Broad characterizations of fractional quantum advantage

Here are a few broad characterizations of fractional quantum advantage, again they may all be applied to either minimum, substantial, or dramatic quantum advantage, but here I’ll leave out the adjective for brevity:

  1. Near quantum advantage. Very close to 100%, maybe high nineties, maybe even 90% or even 80%. But generally simply close enough for many purposes.
  2. 90–100%
  3. 75–90%
  4. 50–75%
  5. 50%. Halfway to full quantum advantage.
  6. 25–50%
  7. 10–25%
  8. 1–10%
  9. 0.1%
  10. 0.01%
  11. 0.001%

More modest improvements over classical solutions

For more modest improvements over classical solutions:

  1. 1,000,000X
  2. 1,000X
  3. 100X
  4. 50X
  5. 20X
  6. 10X
  7. 4X
  8. 3X (200%)
  9. 2X (100%)
  10. 75%
  11. 50%
  12. 25%

Smaller improvements, less that 10X, are really only applicable for so-called wall-clock problems where even a small amount of additional time can be unacceptable, so that even a modest improvement over the best classical solution can be significant.

Symbolic references to degree of quantum advantage

Sometimes a simpler form of reference is desirable rather than some detailed numeric specification.

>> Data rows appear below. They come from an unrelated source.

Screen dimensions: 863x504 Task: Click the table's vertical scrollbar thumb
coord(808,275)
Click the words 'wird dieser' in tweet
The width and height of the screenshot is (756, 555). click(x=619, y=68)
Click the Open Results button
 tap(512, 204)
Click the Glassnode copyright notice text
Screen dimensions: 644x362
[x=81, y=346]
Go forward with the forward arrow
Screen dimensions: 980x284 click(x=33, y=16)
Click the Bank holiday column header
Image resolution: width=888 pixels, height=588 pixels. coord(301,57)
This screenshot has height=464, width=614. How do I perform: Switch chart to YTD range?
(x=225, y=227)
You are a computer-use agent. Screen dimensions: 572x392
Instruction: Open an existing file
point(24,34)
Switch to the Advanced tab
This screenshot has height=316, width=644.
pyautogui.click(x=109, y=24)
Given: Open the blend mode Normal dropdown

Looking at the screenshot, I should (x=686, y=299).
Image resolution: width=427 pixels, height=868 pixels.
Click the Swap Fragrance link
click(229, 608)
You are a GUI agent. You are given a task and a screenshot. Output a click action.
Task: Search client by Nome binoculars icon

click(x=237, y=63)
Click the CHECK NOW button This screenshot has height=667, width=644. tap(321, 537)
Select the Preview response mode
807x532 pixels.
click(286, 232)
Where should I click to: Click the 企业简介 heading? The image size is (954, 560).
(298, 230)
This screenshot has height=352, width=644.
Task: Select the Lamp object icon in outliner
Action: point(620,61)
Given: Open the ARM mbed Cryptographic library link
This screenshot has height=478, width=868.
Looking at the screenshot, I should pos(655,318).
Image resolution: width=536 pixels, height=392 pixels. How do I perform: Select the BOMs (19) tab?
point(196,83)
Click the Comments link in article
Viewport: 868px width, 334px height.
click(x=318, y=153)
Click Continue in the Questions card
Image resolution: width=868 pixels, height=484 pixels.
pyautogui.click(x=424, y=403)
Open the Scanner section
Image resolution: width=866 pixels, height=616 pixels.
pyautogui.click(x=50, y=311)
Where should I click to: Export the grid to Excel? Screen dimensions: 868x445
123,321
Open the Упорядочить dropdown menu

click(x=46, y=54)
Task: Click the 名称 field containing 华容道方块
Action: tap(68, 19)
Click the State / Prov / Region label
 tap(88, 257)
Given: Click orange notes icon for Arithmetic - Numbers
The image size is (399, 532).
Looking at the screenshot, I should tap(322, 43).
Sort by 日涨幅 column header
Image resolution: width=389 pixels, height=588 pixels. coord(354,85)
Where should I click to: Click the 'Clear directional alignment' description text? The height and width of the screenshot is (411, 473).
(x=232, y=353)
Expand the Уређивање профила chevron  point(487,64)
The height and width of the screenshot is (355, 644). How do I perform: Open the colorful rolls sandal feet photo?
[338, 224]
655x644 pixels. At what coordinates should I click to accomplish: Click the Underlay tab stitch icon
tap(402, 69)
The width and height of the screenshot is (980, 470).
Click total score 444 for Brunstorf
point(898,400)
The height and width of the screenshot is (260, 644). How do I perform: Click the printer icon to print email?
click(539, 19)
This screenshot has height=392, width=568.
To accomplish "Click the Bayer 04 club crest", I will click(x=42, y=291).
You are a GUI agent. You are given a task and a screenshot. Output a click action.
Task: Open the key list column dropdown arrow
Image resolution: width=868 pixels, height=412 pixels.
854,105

Here are three categories of symbolic reference to degree of quantum advantage:

  1. Stars. One, two, and three star quantum advantage.
  2. Prize medal metals. Gold, silver, and bronze levels of quantum advantage.
  3. Alternative metals. Platinum, stainless steel, and brushed aluminum levels of quantum advantage. To more realistically reflect the relative differences.

Dramatic quantum advantage would be three-star, gold, or platinum.

Minimal quantum advantage would be one-star, bronze, or brushed aluminum.

One, two, and three star quantum advantage

To avoid ambiguity or confusion of terms, the three major levels of quantum advantage could be labeled with star ratings:

  1. One star. Minimal quantum advantage — 1,000X.
  2. Two stars. Substantial or significant quantum advantage — 1,000,000X.
  3. Three stars. Dramatic quantum advantage — one quadrillion X.

Gold, silver, and bronze levels of quantum advantage

An alternative to star levels of quantum advantage would be contest prize medal metals:

  1. Gold. Three stars. Dramatic quantum advantage — one quadrillion X.
  2. Silver. Two stars. Substantial or significant quantum advantage — 1,000,000X.
  3. Bronze. One star. Minimal quantum advantage — 1,000X.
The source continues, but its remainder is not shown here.